Balikpapan, Maritim
PERAIRAN di Teluk Balikpapan, Kaltim yang jadi lokasi tumpahan minyak mentah jenis solar milik Pertamina, dipastikan bukan kawasan konservasi perairan yang dikelola Pemerintah Indonesia ataupun pihak lain. Namun pemerintah siap mnaangani kasus tersebut secara komprehensif dan melibatkan berbagai sumber daya yang ada. Andi Rusandi Direktur Konservasi dan Keanekaragaman Hayati Laut KKP jelaskan, kasus tumpahnya minyak yang berpotensi mengancam keberlangsungan ekosistem dan biota laut yang ada di dalam perairan tersebut, merupakan bencana yang harus ditangani bersama.

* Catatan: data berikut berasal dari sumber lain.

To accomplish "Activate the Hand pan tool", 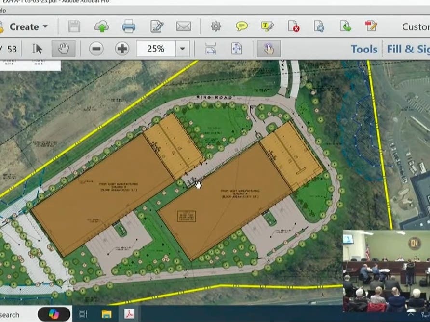I will click(x=63, y=49).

Menurut Andi, sebagai bencana ekologi nasional, tumpahan minyak di Teluk Balikpapan juga bisa mengancam masyarakat pesisir sebagai stakeholder sektor perikanan dan kelautan. Tetapi, untuk mengukur potensi ancaman di kawasan itu, sebaiknya dilakukan pemantauan langsung oleh tim ahli. KKP melalui Balai Pengelolaan Sumber Daya Laut dan Pesisir (BPSLP) Pontianak bersama tim dari instansi lain, telah mengukur dan memantau ancaman maupun dampak kerusakan yang ditimbulkan.

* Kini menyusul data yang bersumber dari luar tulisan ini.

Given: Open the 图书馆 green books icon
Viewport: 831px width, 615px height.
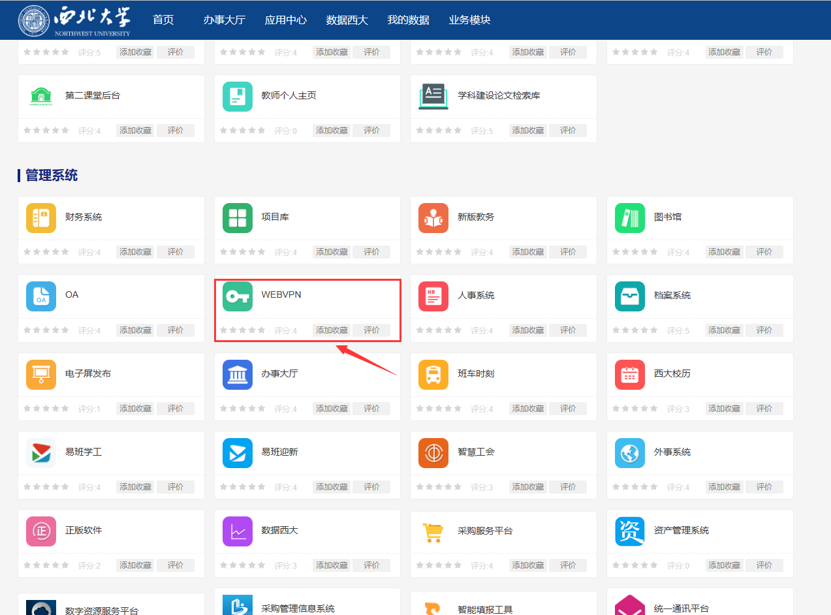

“Kami sedang pantau apa yang rusak di bawah perairan. Apakah ada mangrove atau lamun yang terkena dampaknya. Atau, biota laut apa saja yang terdampak. Selain pesut sebagai mamalia air tawar, juga akan dicari biota laut lainnya, Semua prosesharus diberi waktu yang cukup. Maka kami mnta masyarakat sabar menunggu hasil survai, sambil saling memberi pemahaman tentang bencana tersebut” tutur Andipula.

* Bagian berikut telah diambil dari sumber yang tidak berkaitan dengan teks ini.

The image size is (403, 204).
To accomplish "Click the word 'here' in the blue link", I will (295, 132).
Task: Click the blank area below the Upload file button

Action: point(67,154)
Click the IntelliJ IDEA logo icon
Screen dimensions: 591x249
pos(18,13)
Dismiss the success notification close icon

Bencana tumpahan minyak di Teluk Balikpapan, terjadi setelah pipa bawah laut terminal Lawe-lawe putus ke arah fasilitas refineery PT Pertamina, dan semburkan minyak mentah mengotori perairan yang menurut KLHK mencapai 7.000 hektar,dan telah mengotori pantai Balikpapan dan Kabupaten Penajam Pasir sepanjang 60 kilometer. Akibatnya, lima orang meninggal dan seekor pesut mati. Warga di kawasan pesisir mulai mual dan pusing yang diakibatkan bau menyengat. KLHK juga melaporkan ada kerusakan ekosistem mangrove di sejumlah lokasi. Mangrove yang mengalami kerusakan 34 ha di Kelurahan Kariangau,6.000 mangrove di Kampung Atas Air Margasari, dan 2.000 bibit mangrove mili warga kampung Atas Air Margasari. Juga ada kepiting mati di Pantai Banua Patra tak jauh dari permukiman warga. Tumpahan minyak yang mencemari kawasan perairan, juga akibatkan permukiman warga di Kelurahan Margasari, Kampung Baru Hulu, Kampung Baru Hilir, dan Kariangau terkena dampaknya. Rumah-rumah yang ada di pinggir pantai dan berlokasi di Kecamatan Balikpapan Barat itu, di bawahnya diketahui ada tumpahan minyak.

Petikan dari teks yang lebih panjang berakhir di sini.